HOMENAJE Y NOSTALGIA

En esta semana han tenido lugar en la Sala Pereda del Palacio de Festivales dos representaciones de la obra Silencio… vivimos, inspirada en textos escritos por Adolfo Marsillach para la televisión, allá por los finales de la década de los 60. Se trata de un trabajo de selección y recopilación a partir de algunos de aquellos guiones, llevado a cabo por Paco Mir (bien conocido por integrar ese grupo inolvidable: Tricicle), con la dirección de Josep María Mestres (a quien el espectador de Cantabria recordará, sin ir más lejos, por Baraka, montaje representado el año pasado en el Palacio de Festivales). La producción corre a cargo de Varela Producciones y la Compañía de Blanca Marsillach, quienes con anterioridad ya han llevado a las tablas obras de Weller, Godber, Williams o Fo.

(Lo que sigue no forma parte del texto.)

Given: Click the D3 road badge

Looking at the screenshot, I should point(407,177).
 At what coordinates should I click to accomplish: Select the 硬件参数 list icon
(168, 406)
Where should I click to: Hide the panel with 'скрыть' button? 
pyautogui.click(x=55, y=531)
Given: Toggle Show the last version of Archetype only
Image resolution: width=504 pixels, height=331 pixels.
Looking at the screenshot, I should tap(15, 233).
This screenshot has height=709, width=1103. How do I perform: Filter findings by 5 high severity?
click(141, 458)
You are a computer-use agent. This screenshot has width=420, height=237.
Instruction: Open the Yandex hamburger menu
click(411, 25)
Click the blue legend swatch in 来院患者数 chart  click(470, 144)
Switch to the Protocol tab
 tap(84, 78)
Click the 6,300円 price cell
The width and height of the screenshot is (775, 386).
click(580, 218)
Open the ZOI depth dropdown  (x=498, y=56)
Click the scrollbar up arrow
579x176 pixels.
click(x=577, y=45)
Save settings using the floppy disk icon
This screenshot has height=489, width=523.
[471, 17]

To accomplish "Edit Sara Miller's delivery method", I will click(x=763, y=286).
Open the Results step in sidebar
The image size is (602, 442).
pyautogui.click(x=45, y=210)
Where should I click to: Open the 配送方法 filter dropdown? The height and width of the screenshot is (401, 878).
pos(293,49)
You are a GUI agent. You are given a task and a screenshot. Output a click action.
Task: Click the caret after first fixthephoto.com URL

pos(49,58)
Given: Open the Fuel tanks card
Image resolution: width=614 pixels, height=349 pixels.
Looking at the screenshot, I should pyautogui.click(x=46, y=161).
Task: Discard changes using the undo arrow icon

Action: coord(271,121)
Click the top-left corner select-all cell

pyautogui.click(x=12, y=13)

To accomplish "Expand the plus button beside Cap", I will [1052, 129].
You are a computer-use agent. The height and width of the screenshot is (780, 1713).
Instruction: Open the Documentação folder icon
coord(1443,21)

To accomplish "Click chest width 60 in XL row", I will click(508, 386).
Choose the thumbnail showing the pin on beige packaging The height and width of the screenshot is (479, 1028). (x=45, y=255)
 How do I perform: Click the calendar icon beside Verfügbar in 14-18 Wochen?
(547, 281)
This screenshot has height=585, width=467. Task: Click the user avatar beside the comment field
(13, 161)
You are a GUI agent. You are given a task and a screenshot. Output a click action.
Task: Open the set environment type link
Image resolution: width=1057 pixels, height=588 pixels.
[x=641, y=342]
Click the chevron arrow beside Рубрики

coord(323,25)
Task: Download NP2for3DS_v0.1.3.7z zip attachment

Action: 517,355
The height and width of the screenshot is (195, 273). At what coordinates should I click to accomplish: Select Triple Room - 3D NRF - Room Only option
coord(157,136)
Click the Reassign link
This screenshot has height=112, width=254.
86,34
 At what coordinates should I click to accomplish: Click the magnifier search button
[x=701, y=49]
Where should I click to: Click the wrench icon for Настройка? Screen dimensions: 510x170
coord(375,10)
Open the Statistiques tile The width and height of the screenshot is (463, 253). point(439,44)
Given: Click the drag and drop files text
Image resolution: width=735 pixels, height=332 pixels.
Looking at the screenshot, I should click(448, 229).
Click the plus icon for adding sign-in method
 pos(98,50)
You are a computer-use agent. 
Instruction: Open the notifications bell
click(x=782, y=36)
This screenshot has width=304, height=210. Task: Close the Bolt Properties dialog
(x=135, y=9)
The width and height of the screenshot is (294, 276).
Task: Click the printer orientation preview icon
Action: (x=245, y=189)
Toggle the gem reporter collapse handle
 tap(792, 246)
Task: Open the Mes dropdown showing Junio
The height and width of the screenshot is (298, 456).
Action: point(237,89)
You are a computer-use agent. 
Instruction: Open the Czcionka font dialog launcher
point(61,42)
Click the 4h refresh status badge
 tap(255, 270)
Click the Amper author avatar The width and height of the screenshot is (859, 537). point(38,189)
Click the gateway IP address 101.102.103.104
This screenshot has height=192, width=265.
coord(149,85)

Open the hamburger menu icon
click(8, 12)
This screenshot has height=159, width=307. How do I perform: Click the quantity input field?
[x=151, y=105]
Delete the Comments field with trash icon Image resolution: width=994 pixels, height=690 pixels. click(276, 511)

Como bien sabrán quienes tuvieron oportunidad de asistir en su momento a aquellas representaciones televisivas sesenteras, la cosa va de episodios diversos en que su autor reflexiona desde la ironía y el humor, no sin un sesgo agridulce, sobre aspectos propios de la cotidianeidad: el amor, las relaciones humanas, los desengaños, las ilusiones, las obsesiones personales… Como es natural, sobre estas historias, muy imbricadas en la sociedad de la España que las alumbró, pesan ya casi cuarenta años, y es lógico por ello que unas se vean con más agrado o implicación que otras, que se perciben como muy lejanas. La amenaza del tiempo pende sobre todas las obras, e incluso sobre todos los genios, y Marsillach –que no sé si fue un genio, pero en todo caso no estuvo muy distante de serlo, demostrándolo en sus obras e iniciativas: no olvidemos que fue el fundador del Centro Dramático Nacional y de la Compañía Nacional de Teatro Clásico– no puede resultar una excepción.
Dejando a un lado esta necesaria matización, parece evidente que la obra que nos presentan Mir y Mestres en su conjunto en un decidido homenaje no sólo a la figura de Marsillach como dramaturgo y a sus textos, sino incluso a una época ya pasada, que se contempla con una cierta mueca indulgente, pero creo que también con un poso de nostalgia, pues en definitiva el pasado, por absurdo que pueda haber sido, forma parte de la historia personal de cada quien. Quizá a este sentimiento responda la obvia preocupación de Mestres por traducir con fidelidad notarial la época en que los textos vieron la luz… un sentimiento inevitable por un lado –hay historias, como la de la solterona, que son difíciles de asumir fuera de tal contexto- pero que al tiempo se ven lastradas por esa estricta dependencia temporal, y que tal vez, de no mediar semejante dependencia, hubieran podido acercar más las situaciones a la actualidad. En todo caso, Mestres plantea un montaje muy funcional, con una escenografía (José Luis Raymond) orientada a tal propósito y con unos actores –dos hombres y dos mujeres– que alternativamente se identifican con el propio Marsillach, al tiempo que se desempeñan en sus propios papeles como personajes de las distintas historias. La estética, como ya se ha sugerido, es notoriamente sementera, y la dirección escénica, extraordinaria en agilidad y expresividad, subraya movimientos y actitudes propios de la época.
El trabajo de actores –Concha Delgado, Camilo Maqueda, Velilla Valbuena y Sergio Torrico–, un tanto irregular –en proporción al interés de los diferentes episodios– se desarrolló no obstante con la soltura requerida por el ritmo y temas de la obra. Debieran destacarse tal vez por su vigencia los pasajes del conferenciante y el del novelista burlado por la agencia literaria y cinematográfica: parece que aun cuarenta años más tarde, las penalidades de los “pasillos” culturales españoles siguen siendo las mismas.
En definitiva, Silencio… vivimos es una obra recorrida por la añoranza: la de la edad más joven y, en todo caso, la de una figura capital del teatro español.